Although some CLTs have developed affordable housing without HCA grant, the vast majority have relied on that funding in whole or in part.  Therefore this, and the section on HCA requirements, are important, but will not always be essential.

As well as funding by grant or gap funding and equity investment, the HCA is also a significant land owner which disposes of land on terms which may facilitate the provision of affordable housing.

Although grant is allocated in accordance with policy objectives (both local and national), individual project bids are scrutinised in relation to value for money, usually through a competitive bidding process.

The link between HCA and local authority housing strategies is through the development of “Local Investment Plans”.  This process involves the HCA, other agencies, LSPs and local authorities.  To have a chance of gaining priority for funding, CLTs must find a way into those discussions with their local authority (and parish councils), to ensure that their offer as a housing provider and manager is recognised in the Local Investment Plan.

In the Budget in July 2015 and the Autumn Statement in November 2015, the government changed the rent inflation assumptions that can be applied to housing owned by Registered Providers.  This has now been incorporated into the Welfare Reform and Work Bill, and requires rents to reduce at 1% per annum through financial years 2016/17 to 2019/20.  That restriction does not apply to CLT’s that are not Registered Providers, which can continue to increase rents by CPI plus 1% per annum.

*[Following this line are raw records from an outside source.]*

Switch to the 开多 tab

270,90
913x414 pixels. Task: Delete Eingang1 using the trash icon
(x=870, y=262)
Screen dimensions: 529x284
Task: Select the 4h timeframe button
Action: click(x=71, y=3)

The Tenant Services Authority was set up under the provisions of the Housing and Regeneration Act 2008 and became operational on the same date as the HCA in December 2008.  However, it was wound up with effect from 31 March 2012, with its functions being transferred to:

  • The Homes and Communities Agency will focus on financial regulation of Registered Providers.
  • The Housing Ombudsman, in conjunction with local authorities, will handle complaints about service, maladministration, etc.

The HCA Regulatory Panel handles the registration of new Registered Providers, as well as regulating them thereafter.  Registration is a complex process, albeit a lighter approach is adopted for CLTs and other smaller, community-based organisations.

The process is in two stages, the first of which establishes the principle of whether the organisation is capable of becoming a Registered Provider.  The Stage 2 application covers matters of:

  • Governance
  • Management and tenancy issues
  • Business planning and reporting systems.

Experience to date of the HCA’s so-called light touch regime has been challenging, particularly in relation to stress testing financial forecasts.  However, the Appraisal Toll is accepted by the HCA as an appropriate basis for project appraisals, business planning, and stress testing.